Problem requirements: Please transcribe, word for word, the line containing "Click the Customers" and every line after it through the end of the records below, and nothing else.

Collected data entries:
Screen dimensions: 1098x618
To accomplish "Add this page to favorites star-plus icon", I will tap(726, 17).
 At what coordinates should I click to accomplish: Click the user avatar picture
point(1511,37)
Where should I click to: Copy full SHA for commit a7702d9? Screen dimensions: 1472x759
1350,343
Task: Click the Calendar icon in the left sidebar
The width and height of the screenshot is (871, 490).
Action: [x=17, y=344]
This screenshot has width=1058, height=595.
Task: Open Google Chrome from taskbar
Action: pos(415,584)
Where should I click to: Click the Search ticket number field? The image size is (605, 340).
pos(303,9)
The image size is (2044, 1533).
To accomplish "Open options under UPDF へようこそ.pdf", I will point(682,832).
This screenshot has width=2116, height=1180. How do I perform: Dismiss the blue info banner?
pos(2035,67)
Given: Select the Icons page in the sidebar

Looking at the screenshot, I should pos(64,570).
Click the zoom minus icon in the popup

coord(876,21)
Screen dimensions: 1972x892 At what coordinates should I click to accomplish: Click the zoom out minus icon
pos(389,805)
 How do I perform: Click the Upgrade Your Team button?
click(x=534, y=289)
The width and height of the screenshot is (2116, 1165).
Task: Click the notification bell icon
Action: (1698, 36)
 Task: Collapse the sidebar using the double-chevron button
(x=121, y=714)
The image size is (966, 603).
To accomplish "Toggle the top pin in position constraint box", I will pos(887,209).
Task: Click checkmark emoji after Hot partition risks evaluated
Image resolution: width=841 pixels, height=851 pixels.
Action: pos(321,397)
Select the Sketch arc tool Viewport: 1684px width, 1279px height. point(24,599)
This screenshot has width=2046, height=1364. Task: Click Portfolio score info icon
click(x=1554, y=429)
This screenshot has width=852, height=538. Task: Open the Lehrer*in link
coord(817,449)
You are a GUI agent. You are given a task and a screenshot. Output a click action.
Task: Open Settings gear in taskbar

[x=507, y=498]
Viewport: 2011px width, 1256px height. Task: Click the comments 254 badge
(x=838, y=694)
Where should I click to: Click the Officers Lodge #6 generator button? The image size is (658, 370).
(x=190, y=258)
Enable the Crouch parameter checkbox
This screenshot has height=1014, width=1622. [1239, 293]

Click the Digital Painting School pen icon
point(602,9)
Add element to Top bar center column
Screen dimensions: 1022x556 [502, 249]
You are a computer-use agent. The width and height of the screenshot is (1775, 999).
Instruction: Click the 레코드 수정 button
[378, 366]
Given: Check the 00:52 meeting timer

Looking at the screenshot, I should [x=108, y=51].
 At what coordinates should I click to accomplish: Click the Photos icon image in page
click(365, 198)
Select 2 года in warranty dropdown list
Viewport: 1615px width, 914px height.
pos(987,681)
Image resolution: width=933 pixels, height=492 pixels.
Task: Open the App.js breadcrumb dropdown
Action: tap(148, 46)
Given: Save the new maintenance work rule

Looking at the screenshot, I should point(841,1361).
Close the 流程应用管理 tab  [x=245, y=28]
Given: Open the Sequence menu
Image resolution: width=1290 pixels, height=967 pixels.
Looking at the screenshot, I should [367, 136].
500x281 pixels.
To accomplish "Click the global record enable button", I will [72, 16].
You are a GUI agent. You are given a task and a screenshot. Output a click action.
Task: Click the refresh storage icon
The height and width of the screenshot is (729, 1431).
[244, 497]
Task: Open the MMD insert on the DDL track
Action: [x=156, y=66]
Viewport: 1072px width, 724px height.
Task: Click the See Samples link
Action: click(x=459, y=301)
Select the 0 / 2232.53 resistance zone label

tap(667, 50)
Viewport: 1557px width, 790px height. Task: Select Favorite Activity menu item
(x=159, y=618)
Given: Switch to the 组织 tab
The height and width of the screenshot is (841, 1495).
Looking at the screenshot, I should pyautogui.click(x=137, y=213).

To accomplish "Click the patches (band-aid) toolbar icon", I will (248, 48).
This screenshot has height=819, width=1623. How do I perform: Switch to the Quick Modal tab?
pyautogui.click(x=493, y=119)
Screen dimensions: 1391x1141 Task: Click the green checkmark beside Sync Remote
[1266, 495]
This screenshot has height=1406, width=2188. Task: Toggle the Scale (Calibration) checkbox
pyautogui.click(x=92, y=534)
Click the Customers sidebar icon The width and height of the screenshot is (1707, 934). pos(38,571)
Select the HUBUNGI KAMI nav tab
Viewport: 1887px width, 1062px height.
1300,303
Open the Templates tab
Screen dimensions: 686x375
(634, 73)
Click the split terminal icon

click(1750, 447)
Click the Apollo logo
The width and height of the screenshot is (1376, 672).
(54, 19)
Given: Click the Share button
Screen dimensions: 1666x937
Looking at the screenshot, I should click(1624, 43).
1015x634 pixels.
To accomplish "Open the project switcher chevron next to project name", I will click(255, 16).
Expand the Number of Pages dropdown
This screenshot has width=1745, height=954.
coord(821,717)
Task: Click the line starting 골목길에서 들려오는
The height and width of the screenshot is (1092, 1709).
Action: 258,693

Solution to the problem:
Click the Customers sidebar icon The width and height of the screenshot is (1707, 934). pos(38,571)
Select the HUBUNGI KAMI nav tab
Viewport: 1887px width, 1062px height.
1300,303
Open the Templates tab
Screen dimensions: 686x375
(634, 73)
Click the split terminal icon

click(1750, 447)
Click the Apollo logo
The width and height of the screenshot is (1376, 672).
(54, 19)
Given: Click the Share button
Screen dimensions: 1666x937
Looking at the screenshot, I should click(1624, 43).
1015x634 pixels.
To accomplish "Open the project switcher chevron next to project name", I will click(255, 16).
Expand the Number of Pages dropdown
This screenshot has width=1745, height=954.
coord(821,717)
Task: Click the line starting 골목길에서 들려오는
The height and width of the screenshot is (1092, 1709).
Action: 258,693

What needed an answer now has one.